Most of the modern electronic device uses DC because it's a stable low voltage power supply right?

This is what I know so far, please let me know if my assumptions are correct In typical term, AC Power Adapter convert AC (power in the wall outlet) to DC (low level but steady). This is seen in cellphone charger and laptops.

VCT is voltage current transformer

There are 2 different type of transformers
VAC is Volts Alternating Current
VDC is Volts Direct Current

Electrical curriculum: What is Voltage?
Volts are always measured along the flux lines of electric field, therefore voltage is always measured between two charged objects. If I start at the negative end of my flashlight battery, I can call that end "zero volts", and so the other end must be positive 1.5 volts. However, if I start at the POSITIVE end instead, then the positive battery terminal is zero volts, and the other terminal is negative 1.5 volts. Or, if I start half way between the battery terminals, then one terminal is -.75 volts, and the other terminal is +.75 volts. OK, what is the REAL voltage of the positive battery terminal? Is it actually zero, or actually +1.5, or is it +.75 volts? Nobody can say. The terminal can have several voltages at the same time.

What is an Amp?
The ampere, amp for short, is the standard unit of electrical current. It is defined as the current required to produce a certain force between two parallel and infinitely long wires separated by one meter.

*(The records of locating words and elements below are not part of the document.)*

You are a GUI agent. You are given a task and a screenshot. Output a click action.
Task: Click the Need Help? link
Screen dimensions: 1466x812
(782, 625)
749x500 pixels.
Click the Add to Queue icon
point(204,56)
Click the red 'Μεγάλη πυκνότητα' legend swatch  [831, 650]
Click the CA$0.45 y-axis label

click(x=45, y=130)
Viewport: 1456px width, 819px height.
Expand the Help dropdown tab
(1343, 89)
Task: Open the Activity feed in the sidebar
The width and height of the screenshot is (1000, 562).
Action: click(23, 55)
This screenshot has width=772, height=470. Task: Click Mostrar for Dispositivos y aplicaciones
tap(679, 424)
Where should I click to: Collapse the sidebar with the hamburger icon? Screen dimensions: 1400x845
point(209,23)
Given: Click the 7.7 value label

According to Ohm's law, one ampere of current is produced when one volt of potential difference exists across a conductor with one ohm of resistance. One ampere is also equal to the flow of one coulomb of electric charge per second.
Old 16th November 2009
Lives for gear
mexicola's Avatar

voltage must be the same.
amperage can go higher.
I typically like to have at least 2x more current capacity in the psu than the device actually needs. A higher amp psu can usually achieve better performance out of the device because it's not struggling.
The device will not pull more current if your psu has a higher current capacity. It's that the psu is more comfortable supplying less current than it is capable of, which means the power will be cleaner and more reliable.

Using a higher voltage can damage internal components that are rated for a specific max voltage, which is usually only a few volts over the supply voltage, as higher voltage rated components cost more.
Old 16th November 2009
Lives for gear
brianroth's Avatar

Watts are Watts.

Watts = Volts x Amps

Old 18th November 2009
Lives for gear

To run it, you need to get a power supply that supplies 30V AC at AT LEAST 600mA. Anything less and it won't work right, anything more and it will probably blow up. If you just get a power supply with those specs you should be happy.

What happens with gear is that if you use too low of a voltage, the gear usually will take less current (thanks to ohm's law - if you reduce the voltage, the current goes down), but it probably won't work right, either.

If you use too high a voltage, the current will (usually) go up, and something will get too hot and burn out. Also, all amplifying devices (tubes, transistors, IC's) have a maximum voltage rating and if you exceed this, it burns out.

Note that I said 'usually' up there. There is one common case where raising the voltage causes the current to go down, and lowering it causes the current to go up - it's called negative resistance - and that's when there is a switching power supply in the piece of gear.

So when matching power supplies, you have to match the voltage and exceed the current, but you don't want overkill, either. I have a transformer somewhere downstairs that delivers about 30V and about 200 amperes - a stick welder. But that would be overkill (and noisy) for your little amplifier.